Shelley Lake is a small lake located entirely in the city of Spokane Valley, in the U.S. state of Washington. The lake is surrounded on three sides by the 248 lot gated community of Shelley Lake Estates. The lake is kept full by Saltese Creek, which is supplied by drainage canals from the Saltese Flats. Although an open lake, there are no above-ground outflows.

==Geography==
Shelley Lake is located in the Veradale area of the city of Spokane Valley approximately one-half mile south of Sprague Avenue, the main east–west surface street in the Valley. The lake is located on the relatively flat floor of the Spokane Valley, just below hills which rise to the south into the uplands which comprise most of the lake's drainage basin. The lake itself is located at 2,008 feet above sea level.
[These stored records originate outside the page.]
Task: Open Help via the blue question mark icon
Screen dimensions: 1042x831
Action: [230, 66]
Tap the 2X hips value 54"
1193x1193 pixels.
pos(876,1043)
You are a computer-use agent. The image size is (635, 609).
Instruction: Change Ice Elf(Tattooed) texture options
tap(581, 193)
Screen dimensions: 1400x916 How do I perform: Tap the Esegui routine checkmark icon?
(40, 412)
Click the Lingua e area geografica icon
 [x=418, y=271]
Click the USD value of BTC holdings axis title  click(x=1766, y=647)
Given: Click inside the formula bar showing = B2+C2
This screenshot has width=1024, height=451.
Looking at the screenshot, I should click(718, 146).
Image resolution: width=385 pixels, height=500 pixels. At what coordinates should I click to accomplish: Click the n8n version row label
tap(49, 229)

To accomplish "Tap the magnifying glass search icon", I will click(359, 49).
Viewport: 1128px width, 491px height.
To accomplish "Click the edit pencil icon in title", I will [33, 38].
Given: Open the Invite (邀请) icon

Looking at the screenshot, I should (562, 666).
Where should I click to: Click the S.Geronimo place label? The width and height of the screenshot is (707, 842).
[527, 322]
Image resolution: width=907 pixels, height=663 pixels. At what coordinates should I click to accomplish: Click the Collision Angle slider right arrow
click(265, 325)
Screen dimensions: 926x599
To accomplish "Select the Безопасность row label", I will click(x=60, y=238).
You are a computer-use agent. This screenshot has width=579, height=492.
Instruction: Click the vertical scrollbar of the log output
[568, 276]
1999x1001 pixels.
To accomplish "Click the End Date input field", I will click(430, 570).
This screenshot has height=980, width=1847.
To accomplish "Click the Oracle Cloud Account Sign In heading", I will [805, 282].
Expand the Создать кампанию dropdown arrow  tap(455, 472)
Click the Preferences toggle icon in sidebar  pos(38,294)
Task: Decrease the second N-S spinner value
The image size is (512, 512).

Saltese Creek flows into Shelley Lake from the southeast and drains a mostly suburban, exurban, agricultural and rural area from the Saltese Flats to the Saltese Uplands and the northwest face of Mica Peak above that. The area immediately surrounding the lake is of a suburban nature, with most of the shoreline occupied by the Shelley Lake Estates gated community. The eastern shore is dominated by a hillside that is a separate private property. Public access to the lake through Shelley Lake Estates is limited to residents and their guests. Shelley Lake has no natural surface outlet, with water instead leaving the lake through evaporation or as groundwater recharge into the Spokane Valley-Rathdrum Prairie Aquifer.